C'è una poesia di Erri DeLuca, si chiama "Preghiera di un soldato di notte". I versi finali di questa poesia mi sciolgono il cuore.
Quando gela non escono le lacrime,
piangerò in primavera.
C'è una cosa che mia madre e mia nonna ripetono sempre, e prima di loro la diceva la bisnonna a quanto pare. Non è una frase fissa, non ha parole di rito, è un concetto che passa nei gesti, negli occhi. Si tratta dello stesso tema di fondo di questi due versi.

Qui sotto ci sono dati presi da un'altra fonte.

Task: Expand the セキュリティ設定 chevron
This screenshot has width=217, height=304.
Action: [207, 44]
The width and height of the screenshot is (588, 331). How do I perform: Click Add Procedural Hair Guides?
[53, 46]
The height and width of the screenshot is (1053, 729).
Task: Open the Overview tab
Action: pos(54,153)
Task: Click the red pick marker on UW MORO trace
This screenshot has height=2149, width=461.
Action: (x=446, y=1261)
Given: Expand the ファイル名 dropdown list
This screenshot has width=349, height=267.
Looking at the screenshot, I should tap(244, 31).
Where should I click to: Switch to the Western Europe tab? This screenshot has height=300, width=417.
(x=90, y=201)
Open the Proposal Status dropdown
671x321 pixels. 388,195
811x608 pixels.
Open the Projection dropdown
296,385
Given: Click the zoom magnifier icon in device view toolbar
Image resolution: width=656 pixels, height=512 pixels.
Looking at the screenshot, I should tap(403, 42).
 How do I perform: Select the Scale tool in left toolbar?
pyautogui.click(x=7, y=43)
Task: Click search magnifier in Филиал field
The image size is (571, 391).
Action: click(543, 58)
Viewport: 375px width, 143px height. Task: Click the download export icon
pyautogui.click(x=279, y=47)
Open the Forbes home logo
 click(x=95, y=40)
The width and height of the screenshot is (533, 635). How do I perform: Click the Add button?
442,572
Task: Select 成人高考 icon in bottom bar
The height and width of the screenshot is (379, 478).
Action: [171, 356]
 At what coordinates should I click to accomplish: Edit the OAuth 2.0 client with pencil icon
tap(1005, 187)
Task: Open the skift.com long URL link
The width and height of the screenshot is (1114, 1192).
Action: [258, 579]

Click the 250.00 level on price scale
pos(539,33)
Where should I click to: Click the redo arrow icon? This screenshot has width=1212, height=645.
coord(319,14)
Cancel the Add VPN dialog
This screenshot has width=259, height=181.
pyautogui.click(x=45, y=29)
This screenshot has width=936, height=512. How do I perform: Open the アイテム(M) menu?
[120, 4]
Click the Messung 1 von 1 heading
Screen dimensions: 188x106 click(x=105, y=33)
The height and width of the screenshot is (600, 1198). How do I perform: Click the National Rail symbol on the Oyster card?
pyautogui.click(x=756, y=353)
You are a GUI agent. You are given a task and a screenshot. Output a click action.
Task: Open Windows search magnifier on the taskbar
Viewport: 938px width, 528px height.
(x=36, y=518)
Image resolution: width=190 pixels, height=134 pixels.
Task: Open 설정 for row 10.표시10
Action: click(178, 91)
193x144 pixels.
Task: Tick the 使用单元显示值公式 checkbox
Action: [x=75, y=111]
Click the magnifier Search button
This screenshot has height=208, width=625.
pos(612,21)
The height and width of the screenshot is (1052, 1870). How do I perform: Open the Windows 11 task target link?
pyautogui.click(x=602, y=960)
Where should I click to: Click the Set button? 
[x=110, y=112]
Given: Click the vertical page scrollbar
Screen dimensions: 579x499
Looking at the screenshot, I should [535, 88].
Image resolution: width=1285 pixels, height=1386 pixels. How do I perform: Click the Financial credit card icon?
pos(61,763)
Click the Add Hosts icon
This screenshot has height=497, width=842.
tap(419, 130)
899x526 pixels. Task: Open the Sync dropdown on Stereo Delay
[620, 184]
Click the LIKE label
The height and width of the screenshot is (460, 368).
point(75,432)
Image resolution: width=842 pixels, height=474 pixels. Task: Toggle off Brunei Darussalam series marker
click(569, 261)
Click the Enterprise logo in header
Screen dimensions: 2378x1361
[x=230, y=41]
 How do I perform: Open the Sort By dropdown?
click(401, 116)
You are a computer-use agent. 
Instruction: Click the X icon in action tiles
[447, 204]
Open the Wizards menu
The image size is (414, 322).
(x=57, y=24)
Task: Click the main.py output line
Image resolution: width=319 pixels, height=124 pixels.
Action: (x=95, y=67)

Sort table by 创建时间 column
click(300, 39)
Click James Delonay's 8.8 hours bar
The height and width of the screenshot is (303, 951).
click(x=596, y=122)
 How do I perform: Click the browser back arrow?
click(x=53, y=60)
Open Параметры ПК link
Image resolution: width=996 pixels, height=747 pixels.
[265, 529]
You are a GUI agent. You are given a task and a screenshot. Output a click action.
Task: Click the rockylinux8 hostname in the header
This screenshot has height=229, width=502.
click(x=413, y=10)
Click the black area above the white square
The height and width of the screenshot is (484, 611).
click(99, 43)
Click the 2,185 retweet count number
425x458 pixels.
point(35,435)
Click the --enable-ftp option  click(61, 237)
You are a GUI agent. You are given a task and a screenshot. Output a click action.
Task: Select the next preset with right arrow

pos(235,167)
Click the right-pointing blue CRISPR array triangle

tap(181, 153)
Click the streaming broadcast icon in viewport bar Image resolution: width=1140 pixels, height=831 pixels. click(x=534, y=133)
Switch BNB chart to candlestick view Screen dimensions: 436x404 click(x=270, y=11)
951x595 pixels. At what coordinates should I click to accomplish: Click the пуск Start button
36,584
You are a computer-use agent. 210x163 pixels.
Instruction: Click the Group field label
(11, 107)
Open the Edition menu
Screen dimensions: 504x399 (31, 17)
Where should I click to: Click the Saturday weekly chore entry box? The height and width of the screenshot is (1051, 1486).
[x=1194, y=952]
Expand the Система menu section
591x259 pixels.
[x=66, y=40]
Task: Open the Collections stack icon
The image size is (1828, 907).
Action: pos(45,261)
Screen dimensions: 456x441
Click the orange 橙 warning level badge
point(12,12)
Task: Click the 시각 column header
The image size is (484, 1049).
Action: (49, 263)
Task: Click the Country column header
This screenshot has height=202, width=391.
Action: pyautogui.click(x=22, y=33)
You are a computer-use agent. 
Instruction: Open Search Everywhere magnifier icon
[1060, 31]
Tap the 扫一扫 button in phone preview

Non ci si può fermare a piangere nel bel mezzo della corsa. Si deve arrivare alla fine, prima di poter buttare tutto fuori. Non si deve lasciar andare tutto in malora per piangersi addosso. Stringere i denti ed andare, tirandosi dietro chi vorrebbe solamente stendersi a terra e piangere. Le lacrime devono venir fuori quando si è fatto tutto il possibile, le redini sono state riprese.
Questo mio secondo anno a Roma non è stato facile.
Ma l'inverno è finito.
Domani, quando scenderò dal treno e amici, parenti e genitori mi chiederanno come è stato quest'anno, gli risponderò che è stato lungo. Molto lungo, ma è passato.